- [ВОПРОСЫ ДЛЯ ОТВЕТА]:
a) Определите, соответствуют ли фрагменту о Фрейде три утверждения: (i) Фрейд сам признавался, что метался между естественными и гуманитарными науками; (ii) тяготение Фрейда к таинственности в истории с кокаином связано с явной психопатологией; (iii) в случае с Фрейдом автор видит взъерошенного и напряженного безумца. Для каждого утверждения ответьте «да» или «нет» и точно приведите решающие слова фрагмента.
b) Пожалуйста, воспроизведите без изменений часть фрагмента о Фрейде: начните там, где стоят слова «Разумеется, Фрейд думал», и остановитесь после слов «отношения к медицине.».

- [ВЫБРАННЫЙ ФРАГМЕНТ]:
|---|

Думаю, что в авторском воображении Фрейда фигурировал «читатель». В истории с кокаином есть что-то от детективного жанра. Проблемная завязка: принял снадобье и жизнь наладилась, все стало вокруг голубым и зеленым, легким и радужным. Но потом, конечно, проблема вернулась, возникла необходимость обратить внимание на нечто, поскольку это «нечто» в дальнейшем снова возникало, ну и т. д. Тяготение Фрейда к тонко завуалированной таинственности, которой проникнута история с кокаином, не имеет отношения к явной психопатологии, она прикрыта анестетической озабоченностью и личного порядка (как же, друг Фляйшль мучается), и общечеловеческого свойства: отыскать эликсир — победитель боли — значит прославиться в веках.
Разумеется, Фрейд думал о своем будущем открытии, равно как и о читателе, как о специалистах, скрежещущих от зависти зубами, так и о счастливых глазах своей невесты и о массовых неведомых читателях, не имеющих никакого отношения к медицине.
Не известпо, думал ли Фрейд об особом жанре медицинской литературы, как о том полагает Джеймс Хиллман, но Фрейд сам признавался в своих метаниях между естественными и гуманитарными науками, и это метание было неизбежно не только потому, что медицина скрывала тайну его литературного призвания. Фрейд, считает Хиллман, просто «изобретал некий литературный жанр, то средство, которое позволило ему познакомить мир с его новым видением». И это весьма ярко проявилось уже в «Статьях о кокаине». Фрейдовский психоанализ мог продвинуться дальше в мире медицины только в том случае, пишет Хиллман, если бы для него нашлась форма «рассказа», способная передать если не суть, то убедительность эмпирической медицины. Подобную «убедительность» мы видим воочию в новых телесеансах приснопамятного Кашпировского, вынырнувшего, словно черт из табакерки, на телевизионный экран. Индикатор общественного неблагополучия, перестройки в головах. Но это вообще «Илиада» в области оте-чествениой психотерапии. В случае же с Фрейдом мы видим сдержанного ученого, а не взъерошенного и напряженного безумца.

|---|

- [ПРЕДСТАВЛЕННЫЕ ДАННЫЕ]:
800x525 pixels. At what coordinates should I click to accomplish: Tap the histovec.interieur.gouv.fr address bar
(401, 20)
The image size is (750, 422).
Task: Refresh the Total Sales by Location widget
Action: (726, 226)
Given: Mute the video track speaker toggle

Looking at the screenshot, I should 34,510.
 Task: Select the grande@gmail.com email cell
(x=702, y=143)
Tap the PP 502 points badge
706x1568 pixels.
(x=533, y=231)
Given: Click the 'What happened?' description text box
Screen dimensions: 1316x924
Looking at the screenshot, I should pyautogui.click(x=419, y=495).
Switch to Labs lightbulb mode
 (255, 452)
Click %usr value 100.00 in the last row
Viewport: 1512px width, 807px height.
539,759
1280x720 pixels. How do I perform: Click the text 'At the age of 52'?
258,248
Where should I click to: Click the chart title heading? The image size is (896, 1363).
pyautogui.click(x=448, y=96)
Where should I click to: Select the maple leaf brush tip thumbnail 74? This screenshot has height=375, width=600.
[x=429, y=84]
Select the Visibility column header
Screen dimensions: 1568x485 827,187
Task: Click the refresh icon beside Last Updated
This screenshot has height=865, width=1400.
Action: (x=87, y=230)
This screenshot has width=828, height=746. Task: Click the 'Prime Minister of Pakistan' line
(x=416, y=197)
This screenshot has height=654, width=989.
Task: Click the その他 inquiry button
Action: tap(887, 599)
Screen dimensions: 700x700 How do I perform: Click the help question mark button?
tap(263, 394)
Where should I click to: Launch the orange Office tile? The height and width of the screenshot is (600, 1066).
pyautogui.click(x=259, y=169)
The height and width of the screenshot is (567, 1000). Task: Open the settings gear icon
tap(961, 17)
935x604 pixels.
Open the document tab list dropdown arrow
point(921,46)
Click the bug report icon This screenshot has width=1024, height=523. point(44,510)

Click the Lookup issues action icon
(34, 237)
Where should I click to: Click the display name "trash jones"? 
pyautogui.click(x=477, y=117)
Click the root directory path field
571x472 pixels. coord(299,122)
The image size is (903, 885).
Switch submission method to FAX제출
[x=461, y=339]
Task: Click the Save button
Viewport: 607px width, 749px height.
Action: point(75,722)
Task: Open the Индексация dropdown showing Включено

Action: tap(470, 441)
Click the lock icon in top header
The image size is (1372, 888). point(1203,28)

|---|

- [ОТВЕТЫ ПО НОМЕРАМ]:
a)
(i) Да: «Фрейд сам признавался в своих метаниях между естественными и гуманитарными науками».
(ii) Нет: «не имеет отношения к явной психопатологии».
(iii) Нет: «мы видим сдержанного ученого, а не взъерошенного и напряженного безумца».

b)
Разумеется, Фрейд думал о своем будущем открытии, равно как и о читателе, как о специалистах, скрежещущих от зависти зубами, так и о счастливых глазах своей невесты и о массовых неведомых читателях, не имеющих никакого отношения к медицине.